Unfortunately, policymakers are currently provided with biased and incomplete information. Estimated effects on revenue of proposed tax changes do not take into account most of the economic effects of proposals. In addition, the tax policy process, which is centered in the congressional Joint Committee on Taxation and the Treasury Office of Tax Analysis, is resistant to change and closed to public scrutiny and peer review.
This report proposes seven reforms to increase the accuracy of tax revenue and distribution estimates, three reforms to improve the transparency of the process, and three reforms to restructure federal tax policy organizations to increase accountability.
To improve the accuracy of tax estimates, the JCT and OTA should produce “dynamic” revenue estimates, in addition to the current “static” estimates, which ignore the real world economic effects of tax changes and can generate extremely inaccurate results.
The accuracy of “distributional” analyses, which show the effects of tax changes by income group, can also be improved. Analyses should be presented for longer horizons and should present results by both consumption and income levels. In addition, distributional analyses should utilize alternate incidence assumptions when expert opinions differ.
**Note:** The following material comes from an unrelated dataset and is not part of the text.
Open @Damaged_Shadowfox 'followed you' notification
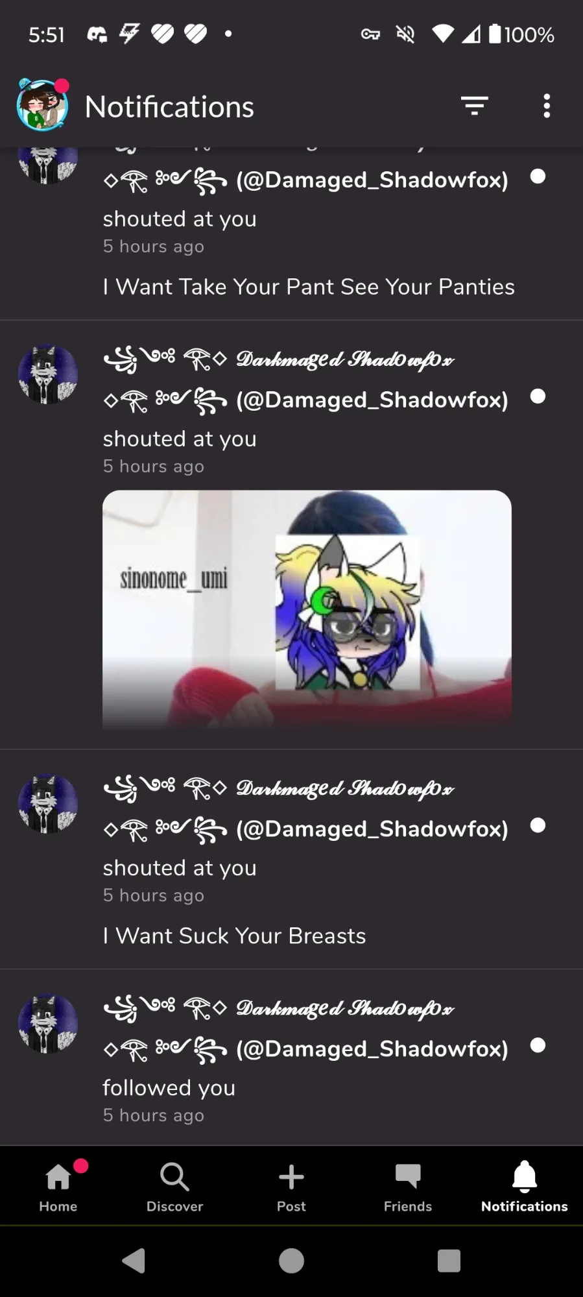point(291,1058)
Accuracy can also be improved by basing “tax expenditure” estimates on a consistent income base rather than the arbitrary measure currently used. Estimated compliance costs of proposed tax legislation should also be provided to policymakers.
To improve the transparency of the tax policy process, the models and methodology used by the JCT and OTA should be publicly disclosed, and data should be generally available to independent researchers.
To help implement the proposed changes, federal tax policy organizations must be overhauled and new tax boards created.